Gibson vor dem Schlussakkord? Gitarren-Ikone in akuter Geldnot

Gitarrist Les Paul mit Gibson-Instrument

Die Musikwelt zittert um den Pionier der elektrischen Gitarre: Seit Wochen ranken sich Pleitegerüchte um den Kult-Klampfenhersteller Gibson aus der Country-Hochburg Nashville in Tennessee. Die Firma, auf deren Gitarren schon Legenden wie Elvis, John Lennon oder Johnny Cash vertrauten, steckt in akuter Finanznot. Der langjährige Unternehmenschef Henry Juszkiewicz steht vor einem Schuldenberg und droht, das Vertrauen der Geldgeber zu verlieren.

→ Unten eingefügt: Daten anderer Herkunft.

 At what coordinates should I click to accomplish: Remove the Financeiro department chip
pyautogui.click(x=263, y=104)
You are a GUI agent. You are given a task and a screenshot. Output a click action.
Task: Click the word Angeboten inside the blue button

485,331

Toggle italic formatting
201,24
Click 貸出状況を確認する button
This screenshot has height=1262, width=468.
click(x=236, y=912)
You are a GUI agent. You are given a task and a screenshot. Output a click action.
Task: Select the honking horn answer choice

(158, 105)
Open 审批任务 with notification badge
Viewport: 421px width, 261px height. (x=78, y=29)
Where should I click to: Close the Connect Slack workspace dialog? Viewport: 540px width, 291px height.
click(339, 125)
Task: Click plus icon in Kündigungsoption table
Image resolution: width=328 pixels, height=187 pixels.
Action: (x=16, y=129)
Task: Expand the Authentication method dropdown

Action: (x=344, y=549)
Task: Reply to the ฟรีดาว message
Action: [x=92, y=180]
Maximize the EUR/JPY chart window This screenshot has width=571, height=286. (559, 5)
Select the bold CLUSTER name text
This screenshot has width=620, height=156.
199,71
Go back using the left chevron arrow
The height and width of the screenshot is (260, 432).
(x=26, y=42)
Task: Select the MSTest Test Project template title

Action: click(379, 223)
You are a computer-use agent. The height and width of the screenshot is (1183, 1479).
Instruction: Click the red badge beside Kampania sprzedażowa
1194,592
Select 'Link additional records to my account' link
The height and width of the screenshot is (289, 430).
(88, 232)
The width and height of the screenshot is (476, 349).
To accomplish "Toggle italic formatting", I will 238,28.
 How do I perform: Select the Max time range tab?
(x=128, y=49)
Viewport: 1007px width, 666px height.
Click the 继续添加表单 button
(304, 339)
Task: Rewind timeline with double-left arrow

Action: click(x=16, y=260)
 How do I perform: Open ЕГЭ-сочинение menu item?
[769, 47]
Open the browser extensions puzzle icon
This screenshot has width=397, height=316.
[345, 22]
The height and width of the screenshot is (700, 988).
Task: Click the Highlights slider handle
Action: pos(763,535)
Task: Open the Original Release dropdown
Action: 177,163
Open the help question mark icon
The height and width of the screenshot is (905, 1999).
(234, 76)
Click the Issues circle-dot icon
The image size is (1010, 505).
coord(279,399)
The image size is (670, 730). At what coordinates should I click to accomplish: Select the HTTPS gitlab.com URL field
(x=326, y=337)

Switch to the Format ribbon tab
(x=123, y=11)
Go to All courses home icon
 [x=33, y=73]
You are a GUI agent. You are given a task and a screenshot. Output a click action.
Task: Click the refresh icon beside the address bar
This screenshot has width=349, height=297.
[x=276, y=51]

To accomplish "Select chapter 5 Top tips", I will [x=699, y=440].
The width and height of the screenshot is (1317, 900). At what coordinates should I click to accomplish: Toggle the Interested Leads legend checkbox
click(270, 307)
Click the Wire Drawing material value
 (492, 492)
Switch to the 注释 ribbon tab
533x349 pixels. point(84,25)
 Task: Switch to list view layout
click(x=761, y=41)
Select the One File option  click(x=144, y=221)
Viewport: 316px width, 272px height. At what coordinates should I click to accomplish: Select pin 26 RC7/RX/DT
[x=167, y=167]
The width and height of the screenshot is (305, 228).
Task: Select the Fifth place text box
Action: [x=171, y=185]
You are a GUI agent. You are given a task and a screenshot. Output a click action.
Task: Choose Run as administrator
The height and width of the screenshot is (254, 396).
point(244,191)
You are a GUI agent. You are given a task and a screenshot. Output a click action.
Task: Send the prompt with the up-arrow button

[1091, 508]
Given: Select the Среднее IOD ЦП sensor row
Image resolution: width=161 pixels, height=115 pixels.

Um Kredite bei Anleihegläubigern zurückzuzahlen, muss Gibson schon länger Mittel zusammenkratzen, wo es geht. "Wir haben Vermögen wie Aktienbeteiligungen, Immobilien und Geschäftsbereiche zu Geld gemacht, die nicht das Erfolgsniveau erreichen konnten, das wir erwartet hatten", räumt Juszkiewicz ein. "Es ist wichtig für unser Geschäft, wieder zu den finanziellen Erfolgen zurückzukehren, die wir einmal hatten". Das Unternehmen arbeite hart dafür.

Doch die Lage ist kritisch. Gibson-Chef Juszkiewicz kämpft mit einer Gruppe von Investoren, die ihn aus dem Unternehmen drängen und die Kontrolle übernehmen will. Trotz eines Jahresumsatzes von rund 1,2 Milliarden Dollar hat Gibson mehr als 500 Millionen Miese. Im Juli und August müssen Bankkredite und Anleihen refinanziert werden, ob diese Herkulesaufgabe gelingt, scheint derzeit ungewiss. Juszkiewicz hat die Investmentbank Jefferies beauftragt, Auswege zu finden.

Hat sich Gibson an 135-Millionen-Deal verhoben?

Analysten sind skeptisch. Kevin Cassidy von der Ratingagentur Moody's warnte schon im August 2017 vor Zahlungsproblemen. Das Geschäft sei schwach, die Kapitalstruktur nicht aufrechtzuerhalten. Die hohen Schulden werfen die Frage auf, ob Gibson sich übernommen hat mit der 135 Millionen Dollar teuren Übernahme der Unterhaltungssparte des Philips-Konzerns im Jahr 2014. Dazu kamen andere Zukäufe, die Gibson nach eigener Aussage zum "weltweit führenden Anbieter im Bereich Musik und Sound" machen sollten.

Doch die Geschichte des 1902 gegründeten Unternehmens, das 1936 die weltweit erste E-Gitarre in die Serienfertigung schickte, handelt natürlich auch von eben diesem Instrument. Spätestens seit das US-Traditionsblatt "Washington Post" letzten Sommer in einer großen Story den "schleichenden Tod" der E-Gitarre ausrief, wird über ihren vermeintlichen Niedergang diskutiert. Könnte es ein größerer und grundlegender kultureller Wandel sein, der Branchen-Urgesteinen wie Gibson, aber auch dem Erzrivalen Fender das Leben schwer macht?